> [DOCUMENT PASSAGE]
= Beginning of Section =

Artificial intelligence (AI) tools are helping brokers increase their operational efficiency and deliver better service, but they’re also creating risks for consumer protection, finds new research by Registered Insurance Brokers of Ontario (RIBO).
The research, conducted by the Behavioural Insights Team, examines reports and articles from regulators, academics and industry participants, as well as interviews with Ontario brokers, to understand how AI is used in the sector.
“One of the reasons we did this research was to keep pace, but also to make sure that the Code of Conduct is relevant,” says Jessica Harper, RIBO’s director of policy, licensing and standards, “and that it’s not flattening or preventing innovation from occurring.”
RIBO will use the research to shape regulatory guidance on AI but it’s still too early to speculate how that guidance will look, she says.
“The short answer…is that RIBO’s existing regulatory principles, like competence, suitability, and confidentiality found in the Code of Conduct are still fit-for-purpose — they just need to be reaffirmed in a novel context,” she explains.
One thing the research finds is that brokers, many of which may have small operations or limited resources, are more likely to use third-party AI tools than to build their own in-house tools.
But unlike in-house tools — closed models, where organizations set their own guardrails and inputs — third-party tools can increase customer risk, as they’re a black box model where users can’t explain the processes.

= End of Section =

> [TASK TO CARRY OUT] Reproduce the passage about AI use by Ontario insurance brokers word for word, from start to end. Rely only on the passage about AI use by Ontario insurance brokers, with no outside knowledge.

> [THE DATA]
= Beginning of Section =

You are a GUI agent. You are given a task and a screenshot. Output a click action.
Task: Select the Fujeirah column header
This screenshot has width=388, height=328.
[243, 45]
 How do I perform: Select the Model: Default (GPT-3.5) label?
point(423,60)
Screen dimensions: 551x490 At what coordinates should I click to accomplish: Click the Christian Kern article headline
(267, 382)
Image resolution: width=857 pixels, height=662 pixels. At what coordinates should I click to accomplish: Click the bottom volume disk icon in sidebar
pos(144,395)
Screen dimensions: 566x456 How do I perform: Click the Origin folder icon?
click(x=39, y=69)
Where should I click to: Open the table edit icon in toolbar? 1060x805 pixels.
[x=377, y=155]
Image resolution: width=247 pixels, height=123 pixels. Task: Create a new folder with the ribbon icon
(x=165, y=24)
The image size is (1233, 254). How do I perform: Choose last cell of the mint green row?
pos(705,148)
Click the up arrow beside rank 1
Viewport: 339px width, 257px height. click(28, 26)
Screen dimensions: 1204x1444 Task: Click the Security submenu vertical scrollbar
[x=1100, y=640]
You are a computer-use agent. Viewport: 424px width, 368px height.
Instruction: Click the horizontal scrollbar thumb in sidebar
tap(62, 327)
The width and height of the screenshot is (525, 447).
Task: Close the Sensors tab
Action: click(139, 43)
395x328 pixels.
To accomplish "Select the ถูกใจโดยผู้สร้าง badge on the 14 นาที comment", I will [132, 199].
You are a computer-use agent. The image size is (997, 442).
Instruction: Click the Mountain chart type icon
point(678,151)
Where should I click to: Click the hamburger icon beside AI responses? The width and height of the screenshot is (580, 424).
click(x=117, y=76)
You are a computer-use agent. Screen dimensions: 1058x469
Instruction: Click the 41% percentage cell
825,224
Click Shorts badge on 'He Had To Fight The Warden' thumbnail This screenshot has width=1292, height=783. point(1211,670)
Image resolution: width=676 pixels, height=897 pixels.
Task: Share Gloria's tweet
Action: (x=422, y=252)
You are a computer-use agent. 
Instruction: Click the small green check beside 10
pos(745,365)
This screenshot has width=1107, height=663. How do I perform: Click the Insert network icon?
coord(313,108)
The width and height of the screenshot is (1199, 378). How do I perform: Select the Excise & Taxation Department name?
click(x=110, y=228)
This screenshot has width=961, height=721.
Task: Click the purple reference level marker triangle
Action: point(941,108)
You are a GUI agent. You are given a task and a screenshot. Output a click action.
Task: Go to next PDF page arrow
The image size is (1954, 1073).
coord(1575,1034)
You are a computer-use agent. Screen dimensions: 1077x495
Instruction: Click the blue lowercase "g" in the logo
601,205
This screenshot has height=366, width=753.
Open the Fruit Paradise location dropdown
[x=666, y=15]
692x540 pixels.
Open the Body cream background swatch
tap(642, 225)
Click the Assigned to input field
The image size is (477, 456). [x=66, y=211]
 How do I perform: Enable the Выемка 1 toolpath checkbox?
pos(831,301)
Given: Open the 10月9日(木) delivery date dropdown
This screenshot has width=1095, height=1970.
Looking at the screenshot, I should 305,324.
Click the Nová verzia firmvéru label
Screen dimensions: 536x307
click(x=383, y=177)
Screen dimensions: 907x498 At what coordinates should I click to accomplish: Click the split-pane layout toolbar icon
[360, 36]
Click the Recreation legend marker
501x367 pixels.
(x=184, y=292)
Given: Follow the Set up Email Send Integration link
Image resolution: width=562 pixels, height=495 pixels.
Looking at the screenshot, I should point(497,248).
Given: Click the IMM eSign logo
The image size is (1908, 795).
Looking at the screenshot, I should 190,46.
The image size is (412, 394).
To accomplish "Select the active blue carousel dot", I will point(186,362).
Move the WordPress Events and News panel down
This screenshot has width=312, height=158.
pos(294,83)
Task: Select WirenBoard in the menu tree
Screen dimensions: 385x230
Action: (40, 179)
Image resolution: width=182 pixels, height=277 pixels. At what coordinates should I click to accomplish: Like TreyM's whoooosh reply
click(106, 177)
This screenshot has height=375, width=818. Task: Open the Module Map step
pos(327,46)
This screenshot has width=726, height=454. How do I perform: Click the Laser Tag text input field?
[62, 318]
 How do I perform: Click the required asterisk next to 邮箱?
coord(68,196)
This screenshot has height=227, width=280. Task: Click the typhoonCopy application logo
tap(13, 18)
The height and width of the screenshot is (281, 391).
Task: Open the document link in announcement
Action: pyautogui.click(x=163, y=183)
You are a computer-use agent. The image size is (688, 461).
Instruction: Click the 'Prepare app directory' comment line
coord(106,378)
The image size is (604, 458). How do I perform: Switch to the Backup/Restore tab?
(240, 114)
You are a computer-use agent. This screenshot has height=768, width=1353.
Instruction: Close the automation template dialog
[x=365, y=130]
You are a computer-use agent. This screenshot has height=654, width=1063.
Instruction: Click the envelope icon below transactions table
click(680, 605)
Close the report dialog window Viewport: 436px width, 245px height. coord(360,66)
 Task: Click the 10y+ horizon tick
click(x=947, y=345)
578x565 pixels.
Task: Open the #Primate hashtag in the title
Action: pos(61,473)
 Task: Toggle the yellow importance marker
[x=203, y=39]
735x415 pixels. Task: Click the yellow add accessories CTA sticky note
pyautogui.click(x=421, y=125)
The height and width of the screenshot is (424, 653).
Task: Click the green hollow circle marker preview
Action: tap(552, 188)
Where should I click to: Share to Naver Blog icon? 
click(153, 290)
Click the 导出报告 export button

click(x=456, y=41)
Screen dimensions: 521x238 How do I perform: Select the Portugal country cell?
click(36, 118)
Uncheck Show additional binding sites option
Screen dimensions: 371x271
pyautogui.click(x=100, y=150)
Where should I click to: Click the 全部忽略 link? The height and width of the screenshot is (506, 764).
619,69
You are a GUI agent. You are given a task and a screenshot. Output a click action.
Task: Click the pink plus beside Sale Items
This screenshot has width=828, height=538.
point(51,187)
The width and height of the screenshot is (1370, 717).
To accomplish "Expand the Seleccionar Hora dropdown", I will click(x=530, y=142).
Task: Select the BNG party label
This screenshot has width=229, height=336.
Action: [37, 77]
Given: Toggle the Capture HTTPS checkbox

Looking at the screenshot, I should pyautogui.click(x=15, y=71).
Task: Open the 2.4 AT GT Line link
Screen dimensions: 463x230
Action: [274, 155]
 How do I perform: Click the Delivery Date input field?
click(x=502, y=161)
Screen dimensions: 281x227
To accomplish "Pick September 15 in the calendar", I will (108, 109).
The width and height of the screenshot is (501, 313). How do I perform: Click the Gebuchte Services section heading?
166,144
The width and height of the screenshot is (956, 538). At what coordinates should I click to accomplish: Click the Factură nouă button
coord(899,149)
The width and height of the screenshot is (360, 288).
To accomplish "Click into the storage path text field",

= End of Section =

> [EXERCISE OUTPUT]
Artificial intelligence (AI) tools are helping brokers increase their operational efficiency and deliver better service, but they’re also creating risks for consumer protection, finds new research by Registered Insurance Brokers of Ontario (RIBO).
The research, conducted by the Behavioural Insights Team, examines reports and articles from regulators, academics and industry participants, as well as interviews with Ontario brokers, to understand how AI is used in the sector.
“One of the reasons we did this research was to keep pace, but also to make sure that the Code of Conduct is relevant,” says Jessica Harper, RIBO’s director of policy, licensing and standards, “and that it’s not flattening or preventing innovation from occurring.”
RIBO will use the research to shape regulatory guidance on AI but it’s still too early to speculate how that guidance will look, she says.
“The short answer…is that RIBO’s existing regulatory principles, like competence, suitability, and confidentiality found in the Code of Conduct are still fit-for-purpose — they just need to be reaffirmed in a novel context,” she explains.
One thing the research finds is that brokers, many of which may have small operations or limited resources, are more likely to use third-party AI tools than to build their own in-house tools.
But unlike in-house tools — closed models, where organizations set their own guardrails and inputs — third-party tools can increase customer risk, as they’re a black box model where users can’t explain the processes.